PRFA injuries are often treated non-operatively, with mixed results. Gamradt et al. [14] retrospectively reviewed 11 cases of conservatively treated PRFA injuries in National Football League (NFL) athletes. They reported a mean RTP after 69.2 days, ranging from 21 to 208 days. Hsu et al. [18] also reported two cases of conservatively treated PRFA injuries in the NFL with a rapid recovery. However, one of the two athletes could no longer meet the performance standards of the team following the injury.

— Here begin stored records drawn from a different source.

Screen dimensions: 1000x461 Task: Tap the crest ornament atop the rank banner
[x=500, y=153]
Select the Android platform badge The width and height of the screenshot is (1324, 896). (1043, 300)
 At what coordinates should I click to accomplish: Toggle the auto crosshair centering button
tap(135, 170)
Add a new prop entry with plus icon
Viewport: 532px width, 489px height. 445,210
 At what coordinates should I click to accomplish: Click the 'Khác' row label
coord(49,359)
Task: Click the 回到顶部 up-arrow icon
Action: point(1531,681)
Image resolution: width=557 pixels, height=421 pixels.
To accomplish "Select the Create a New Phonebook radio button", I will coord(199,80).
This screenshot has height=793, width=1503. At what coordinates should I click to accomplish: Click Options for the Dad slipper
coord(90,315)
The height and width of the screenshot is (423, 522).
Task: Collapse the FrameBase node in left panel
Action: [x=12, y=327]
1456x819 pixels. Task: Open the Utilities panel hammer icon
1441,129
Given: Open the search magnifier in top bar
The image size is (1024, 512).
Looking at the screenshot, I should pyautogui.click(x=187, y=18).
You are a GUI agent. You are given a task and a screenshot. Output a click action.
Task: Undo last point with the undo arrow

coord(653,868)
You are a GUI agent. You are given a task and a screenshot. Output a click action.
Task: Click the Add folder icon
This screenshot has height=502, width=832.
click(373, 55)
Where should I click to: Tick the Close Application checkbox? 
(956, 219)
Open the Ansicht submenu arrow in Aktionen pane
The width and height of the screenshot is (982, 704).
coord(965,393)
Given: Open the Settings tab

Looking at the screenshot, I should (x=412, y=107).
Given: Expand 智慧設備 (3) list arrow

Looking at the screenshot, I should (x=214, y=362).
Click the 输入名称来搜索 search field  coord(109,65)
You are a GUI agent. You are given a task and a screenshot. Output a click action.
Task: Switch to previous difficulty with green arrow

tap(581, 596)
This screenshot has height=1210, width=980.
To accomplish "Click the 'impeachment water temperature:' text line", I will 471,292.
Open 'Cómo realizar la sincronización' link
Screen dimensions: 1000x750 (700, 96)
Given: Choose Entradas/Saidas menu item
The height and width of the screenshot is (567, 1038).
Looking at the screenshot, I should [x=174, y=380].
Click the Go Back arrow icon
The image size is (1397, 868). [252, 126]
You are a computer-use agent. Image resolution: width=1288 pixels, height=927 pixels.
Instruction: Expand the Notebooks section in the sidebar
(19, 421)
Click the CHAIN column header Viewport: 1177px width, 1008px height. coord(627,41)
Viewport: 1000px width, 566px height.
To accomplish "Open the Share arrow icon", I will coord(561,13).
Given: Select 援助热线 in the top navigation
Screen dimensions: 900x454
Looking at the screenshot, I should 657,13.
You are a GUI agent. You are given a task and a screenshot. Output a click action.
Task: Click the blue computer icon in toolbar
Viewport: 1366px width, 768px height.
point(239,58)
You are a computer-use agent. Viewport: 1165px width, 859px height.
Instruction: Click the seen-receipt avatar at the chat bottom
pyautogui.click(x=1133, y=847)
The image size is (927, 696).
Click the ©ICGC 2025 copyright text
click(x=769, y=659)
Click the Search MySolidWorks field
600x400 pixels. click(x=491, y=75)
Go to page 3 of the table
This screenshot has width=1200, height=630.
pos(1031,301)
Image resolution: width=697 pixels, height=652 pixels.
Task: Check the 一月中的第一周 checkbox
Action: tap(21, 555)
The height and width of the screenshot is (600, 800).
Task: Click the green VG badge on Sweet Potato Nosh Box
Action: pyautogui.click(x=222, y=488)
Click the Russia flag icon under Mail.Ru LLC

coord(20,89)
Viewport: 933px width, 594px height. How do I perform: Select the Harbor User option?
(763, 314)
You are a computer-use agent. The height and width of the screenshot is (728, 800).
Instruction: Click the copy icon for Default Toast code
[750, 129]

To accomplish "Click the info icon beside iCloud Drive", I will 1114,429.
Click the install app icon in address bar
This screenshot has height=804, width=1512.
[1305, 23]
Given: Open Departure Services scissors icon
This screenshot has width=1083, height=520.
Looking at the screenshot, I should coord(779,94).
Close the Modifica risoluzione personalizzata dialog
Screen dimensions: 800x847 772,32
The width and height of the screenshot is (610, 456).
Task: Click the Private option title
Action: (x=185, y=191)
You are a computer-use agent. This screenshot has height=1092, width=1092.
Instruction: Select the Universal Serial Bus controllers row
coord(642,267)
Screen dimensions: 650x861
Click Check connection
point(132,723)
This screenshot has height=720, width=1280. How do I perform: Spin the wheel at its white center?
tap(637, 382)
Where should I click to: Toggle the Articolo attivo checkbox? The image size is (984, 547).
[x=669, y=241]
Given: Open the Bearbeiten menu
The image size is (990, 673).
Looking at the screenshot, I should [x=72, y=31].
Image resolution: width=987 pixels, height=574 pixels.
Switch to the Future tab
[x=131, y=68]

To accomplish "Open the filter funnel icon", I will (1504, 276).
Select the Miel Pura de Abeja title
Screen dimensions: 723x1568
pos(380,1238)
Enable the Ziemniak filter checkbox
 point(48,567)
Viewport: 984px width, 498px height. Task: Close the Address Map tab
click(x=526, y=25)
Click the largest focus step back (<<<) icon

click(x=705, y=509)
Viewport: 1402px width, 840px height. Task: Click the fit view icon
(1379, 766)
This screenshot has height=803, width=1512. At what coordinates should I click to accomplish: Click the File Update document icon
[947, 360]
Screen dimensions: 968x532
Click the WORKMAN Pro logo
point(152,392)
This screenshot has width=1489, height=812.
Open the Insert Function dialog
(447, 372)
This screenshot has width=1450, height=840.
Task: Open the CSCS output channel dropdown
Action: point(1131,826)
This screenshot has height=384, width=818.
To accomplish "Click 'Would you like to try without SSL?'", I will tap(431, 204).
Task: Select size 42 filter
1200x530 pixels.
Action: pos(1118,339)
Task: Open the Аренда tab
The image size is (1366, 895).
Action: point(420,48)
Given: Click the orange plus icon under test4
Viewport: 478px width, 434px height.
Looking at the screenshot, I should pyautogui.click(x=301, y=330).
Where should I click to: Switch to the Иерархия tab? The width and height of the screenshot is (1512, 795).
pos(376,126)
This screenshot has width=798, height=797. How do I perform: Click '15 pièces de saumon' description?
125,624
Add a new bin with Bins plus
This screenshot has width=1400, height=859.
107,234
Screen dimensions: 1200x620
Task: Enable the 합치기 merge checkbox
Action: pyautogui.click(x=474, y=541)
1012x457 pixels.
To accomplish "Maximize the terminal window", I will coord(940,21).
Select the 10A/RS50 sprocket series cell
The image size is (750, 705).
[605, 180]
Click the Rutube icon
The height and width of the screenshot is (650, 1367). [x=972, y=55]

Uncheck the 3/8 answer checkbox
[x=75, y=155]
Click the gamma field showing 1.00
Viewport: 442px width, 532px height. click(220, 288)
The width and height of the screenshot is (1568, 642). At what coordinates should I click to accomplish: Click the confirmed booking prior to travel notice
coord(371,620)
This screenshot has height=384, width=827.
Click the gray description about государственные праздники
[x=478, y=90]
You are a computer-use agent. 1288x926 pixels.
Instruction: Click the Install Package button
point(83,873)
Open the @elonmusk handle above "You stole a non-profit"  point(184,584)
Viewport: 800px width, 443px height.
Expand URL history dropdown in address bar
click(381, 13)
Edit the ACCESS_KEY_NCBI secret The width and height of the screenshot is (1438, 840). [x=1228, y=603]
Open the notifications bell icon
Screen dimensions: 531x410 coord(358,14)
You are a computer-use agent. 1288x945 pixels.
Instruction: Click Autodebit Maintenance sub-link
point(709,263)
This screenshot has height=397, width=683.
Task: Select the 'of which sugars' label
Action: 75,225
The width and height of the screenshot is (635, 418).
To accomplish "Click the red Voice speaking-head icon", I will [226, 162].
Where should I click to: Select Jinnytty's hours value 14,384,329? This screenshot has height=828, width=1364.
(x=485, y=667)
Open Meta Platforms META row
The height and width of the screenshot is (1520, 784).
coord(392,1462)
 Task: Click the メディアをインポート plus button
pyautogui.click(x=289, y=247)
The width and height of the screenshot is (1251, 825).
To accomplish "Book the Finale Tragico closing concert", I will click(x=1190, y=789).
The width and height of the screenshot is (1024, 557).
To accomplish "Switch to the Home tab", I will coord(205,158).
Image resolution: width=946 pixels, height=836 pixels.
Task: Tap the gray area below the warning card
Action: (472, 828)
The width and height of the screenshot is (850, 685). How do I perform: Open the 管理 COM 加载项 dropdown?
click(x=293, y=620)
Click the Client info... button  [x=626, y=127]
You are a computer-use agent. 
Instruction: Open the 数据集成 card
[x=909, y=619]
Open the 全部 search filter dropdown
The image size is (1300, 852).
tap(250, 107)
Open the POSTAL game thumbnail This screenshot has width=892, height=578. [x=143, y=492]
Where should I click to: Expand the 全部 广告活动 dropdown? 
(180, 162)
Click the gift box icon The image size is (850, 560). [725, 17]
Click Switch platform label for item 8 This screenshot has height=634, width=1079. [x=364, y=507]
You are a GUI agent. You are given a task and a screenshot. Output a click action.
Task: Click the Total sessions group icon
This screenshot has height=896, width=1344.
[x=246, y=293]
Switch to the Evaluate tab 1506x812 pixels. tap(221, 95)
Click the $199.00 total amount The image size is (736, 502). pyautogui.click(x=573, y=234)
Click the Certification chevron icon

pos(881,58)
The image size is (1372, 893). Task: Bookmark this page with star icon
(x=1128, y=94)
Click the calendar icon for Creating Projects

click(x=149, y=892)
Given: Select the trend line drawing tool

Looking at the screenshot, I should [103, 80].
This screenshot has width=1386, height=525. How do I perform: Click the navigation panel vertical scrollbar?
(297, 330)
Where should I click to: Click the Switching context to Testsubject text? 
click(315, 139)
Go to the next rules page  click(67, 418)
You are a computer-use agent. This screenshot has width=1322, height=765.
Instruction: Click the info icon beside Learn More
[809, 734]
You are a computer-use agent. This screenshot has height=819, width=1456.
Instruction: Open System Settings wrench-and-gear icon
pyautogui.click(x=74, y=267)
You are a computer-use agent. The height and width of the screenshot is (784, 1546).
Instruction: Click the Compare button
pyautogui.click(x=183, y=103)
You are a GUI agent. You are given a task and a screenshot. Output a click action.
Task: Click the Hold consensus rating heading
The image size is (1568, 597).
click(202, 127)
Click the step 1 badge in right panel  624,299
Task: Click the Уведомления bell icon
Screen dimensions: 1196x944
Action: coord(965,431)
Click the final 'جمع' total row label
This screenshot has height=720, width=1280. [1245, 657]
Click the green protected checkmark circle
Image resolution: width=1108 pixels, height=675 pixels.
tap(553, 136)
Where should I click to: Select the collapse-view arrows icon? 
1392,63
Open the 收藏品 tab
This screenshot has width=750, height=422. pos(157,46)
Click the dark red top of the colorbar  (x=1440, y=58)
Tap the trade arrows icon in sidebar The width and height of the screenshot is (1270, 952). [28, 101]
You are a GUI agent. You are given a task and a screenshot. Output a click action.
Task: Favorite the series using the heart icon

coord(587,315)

A recent meta-analysis by Dalal et al. [9] on conservative vs. operative treatments of PRFA injuries found similar results between the groups with a slightly higher return to sport rate for the surgically treated group (95%) compared to the conservatively treated group (92.7%), without statistical significance (p = 0.93). In addition, an earlier return to sport was observed for injuries that underwent surgery immediately vs. injuries that underwent surgery after failed initial conservative treatment (112.6 days vs. 204.6 days). This discrepancy supports the assumption that early surgical intervention may be favourable in young patients with high athletic demands. Straw et al. [30] reported an example of a semiprofessional soccer player with a chronic PRFA (at the myotendinous junction) that failed conservative treatment. Despite a 12-month long rehabilitation program, the affected quadriceps retained only 66% of the concentric power of the contralateral side. The patient opted for surgery (by direct suture) and recovered almost full concentric quadriceps power 6 months postoperatively.

The strengths of the present study are as follows: this was a single-center cohort study, patients were included using objective inclusion and exclusion criteria, MRI scans were used preoperatively to confirm diagnoses, all patients were treated using a standardized operative technique, postoperative rehabilitation was standardized for all study patients, and a comprehensive range of outcomes such as, functional outcome scores, RTC data, as well as strength and function assessments, were gathered at an average follow-up of 44.8 months.

This study has several limitations that must be considered when interpreting the findings. First, as surgical repair for PRFA injuries is an intervention choice usually indicated for highly active athletes, conservatively treated patients were not included in this study. Therefore, a comparative control group was not included and a comparison between surgical repair vs. conservative treatment outcomes could not be made. Second, all patients studied were highly active athletes which, despite creating a homogenous group, limits the generalizability of these data to less active patients.

The findings of this study will contribute to a more informed discussion about the surgical treatment of PRFA injuries and the expected postoperative result in highly active patients.

Conclusion

Surgical refixation of acute proximal rectus femoris tendon avulsions yields excellent return to competition rates in a highly active cohort without significant strength or functional deficits when compared to the contralateral leg. Patients report little to no pain at short-to-midterm follow-up with zero surgical complications reported.